Lee C W, Olshausen B A
Washington University School of Medicine, St. Louis, MO 63110, USA.
Neural Comput. 1996 Apr 1;8(3):545-66. doi: 10.1162/neco.1996.8.3.545.
An intrinsic limitation of linear, Hebbian networks is that they are capable of learning only from the linear pairwise correlations within an input stream. To explore what higher forms of structure could be learned with a nonlinear Hebbian network, we constructed a model network containing a simple form of nonlinearity and we applied it to the problem of learning to detect the disparities present in random-dot stereograms. The network consists of three layers, with nonlinear sigmoidal activation functions in the second-layer units. The nonlinearities allow the second layer to transform the pixel-based representation in the input layer into a new representation based on coupled pairs of left-right inputs. The third layer of the network then clusters patterns occurring on the second-layer outputs according to their disparity via a standard competitive learning rule. Analysis of the network dynamics shows that the second-layer units' nonlinearities interact with the Hebbian learning rule to expand the region over which pairs of left-right inputs are stable. The learning rule is neurobiologically inspired and plausible, and the model may shed light on how the nervous system learns to use coincidence detection in general.

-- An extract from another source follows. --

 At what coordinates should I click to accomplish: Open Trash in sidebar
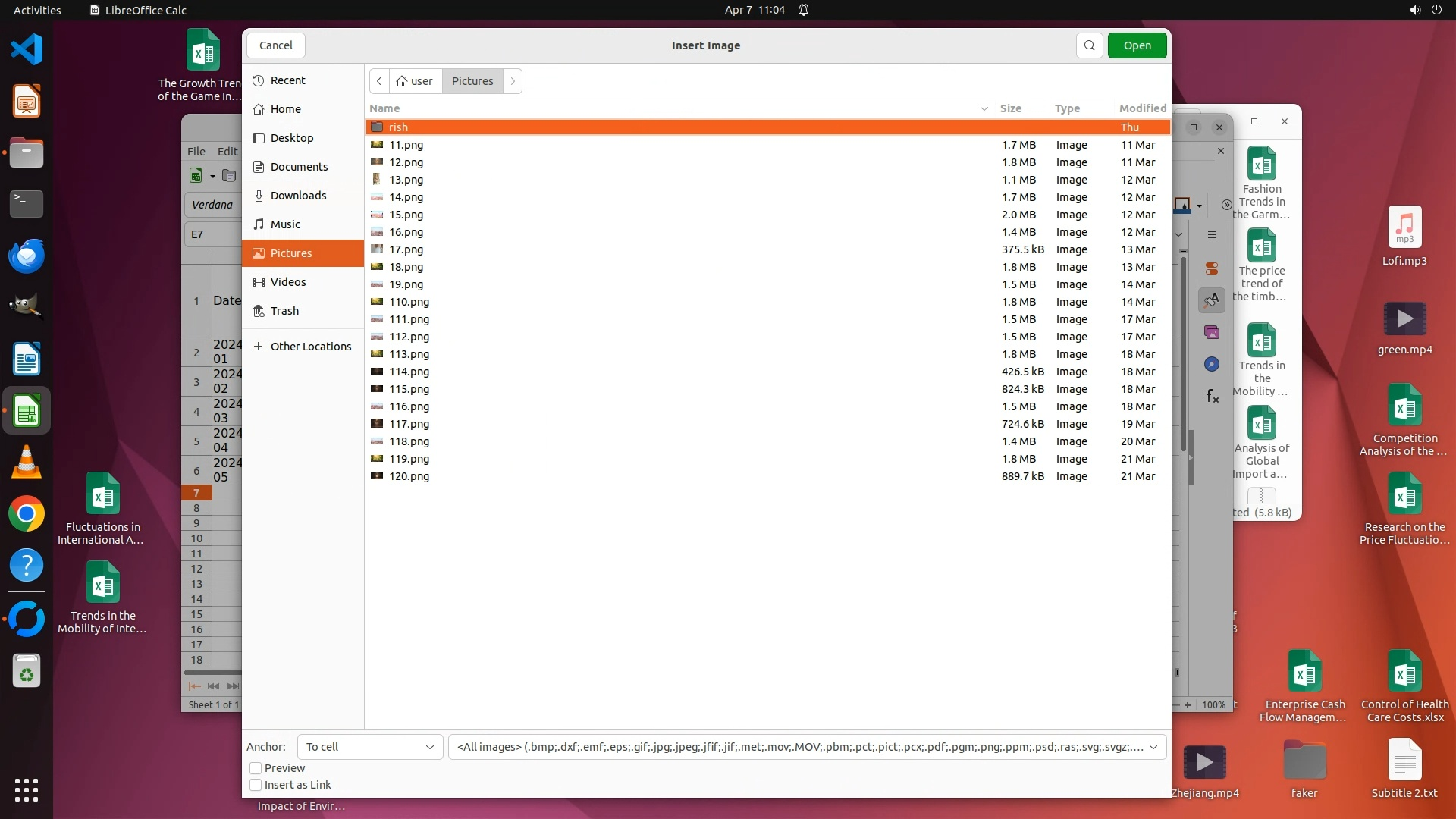point(284,311)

线性赫布网络的一个内在局限性在于,它们只能从输入流中的线性成对相关性进行学习。为了探究非线性赫布网络能够学习何种更高形式的结构,我们构建了一个包含简单非线性形式的模型网络,并将其应用于学习检测随机点立体图中存在的视差问题。该网络由三层组成,第二层单元具有非线性S型激活函数。这些非线性使得第二层能够将输入层基于像素的表示转换为基于左右输入耦合对的新表示。然后,网络的第三层通过标准竞争学习规则,根据视差对第二层输出上出现的模式进行聚类。对网络动态的分析表明,第二层单元的非线性与赫布学习规则相互作用,以扩展左右输入对稳定的区域。该学习规则受到神经生物学启发且合理,该模型可能会为神经系统如何学习普遍使用巧合检测提供启示。